According to FiercePharma, Bristol-Myers Squibb shareholders knocked the company’s executive pay, with 42% voting against their 2015 compensation packages. Now, the firm says it worked with top investors last year to craft a new set of rules for 2016.
2016 proxy season will see a high demand for responsiveness to votes against CEO compensation, including actions to adjust problematic pay practices. Therefore, compensation committees should align executive compensation programs with performance and be prepared to rectify questionable practices when questioned by stakeholders.
- Shareholder Activism
There has been a recent trend of shareholders asserting their power as owners of the company to influence its behaviour via private discussion or public communication with corporate boards. Investor activism tends to focus on issues such as value creation and board composition. Groups like ISS and Glass Lewis are more effectively managing the interests of shareholders, influencing voting and the filing of shareholder resolutions on a range of issues.
The number of activism campaigns has risen steadily over the last five years.
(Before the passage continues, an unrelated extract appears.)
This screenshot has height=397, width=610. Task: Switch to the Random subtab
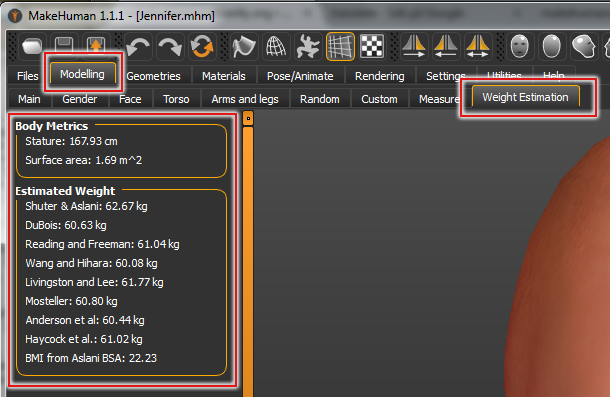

According to sharkrepellent.net, activist campaigns reached a record number of 355 cases in 2015. As of December 14th, 127 campaigns resulted in at least one board seat for the activist. We expect the trend to carry on in 2016.
Courtesy of sharkrepellent.net Research Spotlight (here)
Board of directors should make great efforts to understand shareholders and adopt appropriate shareholder engagement strategies accordingly. Board composition is “low-hanging fruit” from an activist’s perspective. Communicating board composition and leadership, executive succession and management performance openly will reduce the threat of activist shareholders. Nominating committees should initiate proactive approach to review the policies and practices for board composition and refreshment. The upcoming proxy statement provides a great opportunity to present the board’s considered approach to these matters.
The 2016 proxy season will see the push for corporate governance transparency and shareholder engagement continue. The shareholders are calling for boards’ enhanced responsiveness to such trends. The proxy season is the prime time for board directors to evaluate the corporate governance and make changes accordingly.